## Material shown

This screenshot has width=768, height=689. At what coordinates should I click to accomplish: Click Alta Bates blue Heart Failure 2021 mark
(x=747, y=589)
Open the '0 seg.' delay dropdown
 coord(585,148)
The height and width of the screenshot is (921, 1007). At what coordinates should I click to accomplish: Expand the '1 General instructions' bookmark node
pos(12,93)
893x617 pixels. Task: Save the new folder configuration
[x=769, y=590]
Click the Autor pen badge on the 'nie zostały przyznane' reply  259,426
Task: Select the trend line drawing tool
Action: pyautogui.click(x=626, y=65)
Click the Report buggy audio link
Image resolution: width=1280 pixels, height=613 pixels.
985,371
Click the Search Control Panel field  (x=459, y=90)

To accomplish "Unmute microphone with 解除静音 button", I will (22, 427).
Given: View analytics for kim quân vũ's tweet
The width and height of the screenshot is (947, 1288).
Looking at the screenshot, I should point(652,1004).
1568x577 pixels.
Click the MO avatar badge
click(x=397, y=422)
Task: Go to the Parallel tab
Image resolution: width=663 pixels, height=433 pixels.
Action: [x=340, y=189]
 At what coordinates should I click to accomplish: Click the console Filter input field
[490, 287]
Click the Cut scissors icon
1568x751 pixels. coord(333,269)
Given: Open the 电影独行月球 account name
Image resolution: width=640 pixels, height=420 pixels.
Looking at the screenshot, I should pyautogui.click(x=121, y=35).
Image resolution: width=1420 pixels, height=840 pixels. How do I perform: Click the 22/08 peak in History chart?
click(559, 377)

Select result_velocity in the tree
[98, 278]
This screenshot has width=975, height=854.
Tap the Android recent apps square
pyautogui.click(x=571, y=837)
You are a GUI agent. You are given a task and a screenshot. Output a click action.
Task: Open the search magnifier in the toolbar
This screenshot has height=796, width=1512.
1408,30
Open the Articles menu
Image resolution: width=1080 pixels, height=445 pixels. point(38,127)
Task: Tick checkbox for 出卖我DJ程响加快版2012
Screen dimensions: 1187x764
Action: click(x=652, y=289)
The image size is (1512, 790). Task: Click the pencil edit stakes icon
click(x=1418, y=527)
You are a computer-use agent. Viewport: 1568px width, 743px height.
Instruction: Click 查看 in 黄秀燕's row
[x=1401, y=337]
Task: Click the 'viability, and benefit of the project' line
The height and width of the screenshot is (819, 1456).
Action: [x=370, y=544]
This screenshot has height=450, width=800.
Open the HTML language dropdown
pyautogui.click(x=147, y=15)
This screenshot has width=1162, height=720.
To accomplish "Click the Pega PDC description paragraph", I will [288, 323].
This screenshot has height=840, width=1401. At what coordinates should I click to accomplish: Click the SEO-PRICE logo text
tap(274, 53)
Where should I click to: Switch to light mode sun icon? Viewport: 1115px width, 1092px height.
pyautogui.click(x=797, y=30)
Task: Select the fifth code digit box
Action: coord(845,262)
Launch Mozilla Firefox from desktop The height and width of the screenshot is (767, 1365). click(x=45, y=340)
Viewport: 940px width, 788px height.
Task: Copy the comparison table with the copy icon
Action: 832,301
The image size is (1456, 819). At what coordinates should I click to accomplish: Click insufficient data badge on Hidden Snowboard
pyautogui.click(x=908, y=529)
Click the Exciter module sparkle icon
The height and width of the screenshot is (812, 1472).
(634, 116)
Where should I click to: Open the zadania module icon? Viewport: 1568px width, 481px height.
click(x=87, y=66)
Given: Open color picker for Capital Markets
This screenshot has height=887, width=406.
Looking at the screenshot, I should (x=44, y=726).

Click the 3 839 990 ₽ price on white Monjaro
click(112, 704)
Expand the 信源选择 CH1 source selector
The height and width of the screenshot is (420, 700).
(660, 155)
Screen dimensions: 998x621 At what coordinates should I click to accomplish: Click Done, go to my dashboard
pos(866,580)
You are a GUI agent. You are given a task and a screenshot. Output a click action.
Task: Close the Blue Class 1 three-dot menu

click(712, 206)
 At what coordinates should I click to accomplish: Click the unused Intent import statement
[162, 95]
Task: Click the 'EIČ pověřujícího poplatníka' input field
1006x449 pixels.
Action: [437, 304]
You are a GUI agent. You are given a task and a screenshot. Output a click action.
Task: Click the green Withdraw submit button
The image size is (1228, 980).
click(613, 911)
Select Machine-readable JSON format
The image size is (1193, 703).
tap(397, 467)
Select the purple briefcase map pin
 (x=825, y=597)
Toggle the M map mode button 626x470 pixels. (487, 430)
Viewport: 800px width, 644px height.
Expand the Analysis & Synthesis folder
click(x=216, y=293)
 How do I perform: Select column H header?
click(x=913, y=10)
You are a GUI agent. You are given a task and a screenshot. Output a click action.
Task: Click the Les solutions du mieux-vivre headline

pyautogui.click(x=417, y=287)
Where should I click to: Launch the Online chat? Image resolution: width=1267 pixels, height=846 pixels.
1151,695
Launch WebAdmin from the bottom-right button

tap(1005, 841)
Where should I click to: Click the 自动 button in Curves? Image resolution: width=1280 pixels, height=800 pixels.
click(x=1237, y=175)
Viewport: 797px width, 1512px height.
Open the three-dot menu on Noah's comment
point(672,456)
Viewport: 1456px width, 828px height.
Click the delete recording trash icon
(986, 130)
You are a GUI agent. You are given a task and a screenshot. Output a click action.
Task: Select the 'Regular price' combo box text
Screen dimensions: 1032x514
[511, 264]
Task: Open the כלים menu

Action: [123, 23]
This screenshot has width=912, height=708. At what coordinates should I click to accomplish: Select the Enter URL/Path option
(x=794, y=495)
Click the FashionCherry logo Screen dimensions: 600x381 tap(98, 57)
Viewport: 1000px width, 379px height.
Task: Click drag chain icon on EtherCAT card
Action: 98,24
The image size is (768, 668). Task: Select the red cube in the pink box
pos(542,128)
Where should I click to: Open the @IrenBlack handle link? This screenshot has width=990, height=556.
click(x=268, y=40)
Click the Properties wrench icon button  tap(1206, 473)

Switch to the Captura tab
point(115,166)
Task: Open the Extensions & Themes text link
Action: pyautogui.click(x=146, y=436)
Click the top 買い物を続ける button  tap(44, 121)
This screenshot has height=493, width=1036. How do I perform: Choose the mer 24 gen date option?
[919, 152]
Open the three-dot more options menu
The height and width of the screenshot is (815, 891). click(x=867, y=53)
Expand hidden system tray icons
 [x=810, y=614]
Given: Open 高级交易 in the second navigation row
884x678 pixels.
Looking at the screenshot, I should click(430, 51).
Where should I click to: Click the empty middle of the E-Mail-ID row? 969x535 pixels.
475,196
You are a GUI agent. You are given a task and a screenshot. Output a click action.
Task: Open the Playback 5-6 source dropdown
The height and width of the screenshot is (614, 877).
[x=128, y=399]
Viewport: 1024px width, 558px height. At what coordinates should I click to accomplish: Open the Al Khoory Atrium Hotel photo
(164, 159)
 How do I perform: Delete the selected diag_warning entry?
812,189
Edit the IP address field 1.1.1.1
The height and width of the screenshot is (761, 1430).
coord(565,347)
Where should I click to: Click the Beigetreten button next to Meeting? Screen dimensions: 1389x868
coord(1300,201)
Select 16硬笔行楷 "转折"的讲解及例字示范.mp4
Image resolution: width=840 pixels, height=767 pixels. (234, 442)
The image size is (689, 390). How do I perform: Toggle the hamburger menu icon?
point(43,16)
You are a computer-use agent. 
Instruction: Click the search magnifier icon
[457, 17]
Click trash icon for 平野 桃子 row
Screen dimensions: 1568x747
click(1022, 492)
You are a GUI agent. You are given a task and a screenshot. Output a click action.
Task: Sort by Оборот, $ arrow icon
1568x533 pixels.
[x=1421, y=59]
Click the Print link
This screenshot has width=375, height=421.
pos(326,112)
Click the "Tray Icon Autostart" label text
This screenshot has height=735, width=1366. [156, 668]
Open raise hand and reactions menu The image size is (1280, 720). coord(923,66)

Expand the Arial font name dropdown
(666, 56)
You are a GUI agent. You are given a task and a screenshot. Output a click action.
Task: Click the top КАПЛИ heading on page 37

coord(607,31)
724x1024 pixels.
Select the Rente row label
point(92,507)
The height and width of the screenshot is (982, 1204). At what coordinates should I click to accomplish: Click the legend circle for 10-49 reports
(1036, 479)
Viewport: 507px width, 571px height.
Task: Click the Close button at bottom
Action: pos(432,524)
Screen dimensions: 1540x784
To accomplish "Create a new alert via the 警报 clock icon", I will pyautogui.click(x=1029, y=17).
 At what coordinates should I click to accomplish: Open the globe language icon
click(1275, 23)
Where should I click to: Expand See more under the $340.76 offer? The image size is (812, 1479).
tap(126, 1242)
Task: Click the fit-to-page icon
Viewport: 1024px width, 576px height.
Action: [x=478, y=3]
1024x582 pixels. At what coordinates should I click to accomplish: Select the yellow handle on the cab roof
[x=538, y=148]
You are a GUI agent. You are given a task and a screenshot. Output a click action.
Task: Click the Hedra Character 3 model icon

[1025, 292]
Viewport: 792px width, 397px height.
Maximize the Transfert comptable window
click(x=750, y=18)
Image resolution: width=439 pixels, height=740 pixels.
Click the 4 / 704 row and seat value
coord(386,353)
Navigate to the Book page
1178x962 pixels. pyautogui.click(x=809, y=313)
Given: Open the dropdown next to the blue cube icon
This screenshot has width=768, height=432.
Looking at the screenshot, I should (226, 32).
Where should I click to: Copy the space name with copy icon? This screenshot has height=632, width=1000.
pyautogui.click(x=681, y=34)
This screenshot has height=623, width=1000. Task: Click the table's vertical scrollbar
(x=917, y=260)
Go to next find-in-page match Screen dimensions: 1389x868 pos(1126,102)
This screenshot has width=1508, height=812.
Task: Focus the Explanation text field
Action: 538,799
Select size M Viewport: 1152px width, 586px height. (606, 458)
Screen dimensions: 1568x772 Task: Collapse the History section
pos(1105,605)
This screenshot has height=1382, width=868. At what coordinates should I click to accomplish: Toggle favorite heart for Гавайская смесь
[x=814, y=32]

## What you are asked to do
Using only the entries above, output the line with "Task: Click the 'EIČ", the line with "Task: Click the green Withdraw submit button", and all lines between them, exactly as they stand.

## Your solution
Task: Click the 'EIČ pověřujícího poplatníka' input field
1006x449 pixels.
Action: [437, 304]
You are a GUI agent. You are given a task and a screenshot. Output a click action.
Task: Click the green Withdraw submit button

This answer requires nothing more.